Io ho posto una questione drammatica: è necessaria una svolta per il Paese. Il problema però non è quello di invocare le elezioni anticipate, ma è il premier a dover lasciare il suo posto, ammettendo che ormai non è più in grado di governare. Ne hanno ormai coscienza anche i suoi elettori: l’Italia vive senza avere un governo capace di affrontate i problemi e senza una voce nel consesso internazionale. Le dimissioni del premier sono un passaggio fondamentale, a cui possono seguire diverse soluzioni.
Quali?
Se la destra vuole continuare a governare in questa legislatura deve avere il coraggio di cambiare guida. Altrimenti esiste la possibilità di un governo di transizione. Non parlo del cosiddetto “ribaltone”, ma di un’occasione per dare una risposta seria e immediata ai problemi degli italiani: il lavoro, il rilancio dell’economia, la lotta contro il debito pubblico.
E se il centrodestra rifiutasse entrambe le ipotesi?
A quel punto, piuttosto che proseguire in una situazione di stallo, è giusto ripresentarsi davanti al corpo elettorale, perché il rischio più grande che vedo è proprio quello di restare nella palude.
A una sola condizione, però, che non si ripeta il tragico errore del ’94, quando le nostre divisioni consentirono a Berlusconi di vincere.
A questo proposito, le difficoltà della maggioranza hanno evidenziato ancora di più la mancanza di un’alternativa credibile. Lei ripartirebbe dal suo progetto originario, senza alcun correttivo?
Al Lingotto ho detto che se si va alle elezioni anticipate non possiamo permetterci di perdere. Da questa consapevolezza nasce l’esigenza di costruire rapidamente una vera e credibile alternativa al berlusconismo. Un’alternativa di contenuti attorno alla quale confrontarsi con le altre forze di opposizione. Non parlo di una coalizione “contro”, ma di un progetto capace di parlare ai tantissimi che in passato hanno riposto la loro fiducia nelle promesse berlusconiane e che sono stati amaramente delusi.
Il Pd dovrà poi sciogliere il nodo delle primarie. Alla luce dei fatti di Napoli sono necessarie delle modifiche a questo strumento?
Resto convinto che le primarie non siano un problema, ma un punto di forza costitutivo del partito, tanto più in un momento in cui i sondaggi ci dicono che circa il 40% degli italiani è incerto e rischia di allargare le fila dell’esercito degli astenuti. Le primarie, possono essere certamente migliorate, ma rimangono un grande momento di partecipazione, non solo uno strumento, ma un momento collettivo che investe i nostri elettori e quanti sono attenti alla nostra proposta nella scelta del candidato.

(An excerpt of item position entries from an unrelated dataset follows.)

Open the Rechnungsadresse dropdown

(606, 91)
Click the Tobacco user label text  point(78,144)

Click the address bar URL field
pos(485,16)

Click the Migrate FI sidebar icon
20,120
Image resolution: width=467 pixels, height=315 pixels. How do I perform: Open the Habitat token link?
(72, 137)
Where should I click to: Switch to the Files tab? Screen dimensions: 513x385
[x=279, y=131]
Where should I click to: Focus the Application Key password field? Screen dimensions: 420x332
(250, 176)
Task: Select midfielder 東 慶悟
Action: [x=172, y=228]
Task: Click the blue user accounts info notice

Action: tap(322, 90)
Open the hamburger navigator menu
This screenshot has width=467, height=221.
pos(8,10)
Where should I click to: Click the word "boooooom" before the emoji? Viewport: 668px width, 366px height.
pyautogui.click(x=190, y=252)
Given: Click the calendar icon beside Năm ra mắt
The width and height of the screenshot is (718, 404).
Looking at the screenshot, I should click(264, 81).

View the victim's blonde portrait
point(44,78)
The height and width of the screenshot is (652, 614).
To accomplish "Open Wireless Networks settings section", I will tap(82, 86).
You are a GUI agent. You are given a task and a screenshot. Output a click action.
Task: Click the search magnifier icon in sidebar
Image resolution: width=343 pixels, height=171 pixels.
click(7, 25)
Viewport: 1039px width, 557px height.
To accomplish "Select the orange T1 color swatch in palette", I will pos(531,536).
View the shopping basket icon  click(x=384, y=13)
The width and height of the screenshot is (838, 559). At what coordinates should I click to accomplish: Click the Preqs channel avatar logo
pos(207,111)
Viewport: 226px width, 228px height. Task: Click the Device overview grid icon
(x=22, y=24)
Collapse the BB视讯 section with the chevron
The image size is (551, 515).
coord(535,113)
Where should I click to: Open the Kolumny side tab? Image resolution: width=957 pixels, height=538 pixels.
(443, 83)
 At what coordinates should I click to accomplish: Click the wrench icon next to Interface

Per questo ho proposto di rendere obbligatorie, per legge, le primarie in ogni partito, nell’ambito di una necessaria riforma della legge elettorale. Sarebbe un modo per costringere tutti a misurarsi con il volere dei cittadini, smettendola con le candidature scelte a tavolino, a Palazzo Grazioli o ad Arcore.
Se il leader del centrosinistra che affronterà le prossime elezioni venisse scelto attraverso le primarie lei è pronto a candidarsi?
Il nostro primo obiettivo, come ho detto, è quello di costruire le condizioni per girare pagina e liberare il Paese dalla morsa berlusconismo-antiberlusconismo che lo ha paralizzato, impedendone la modernizzazione. Questa è l’unica cosa che mi interessa.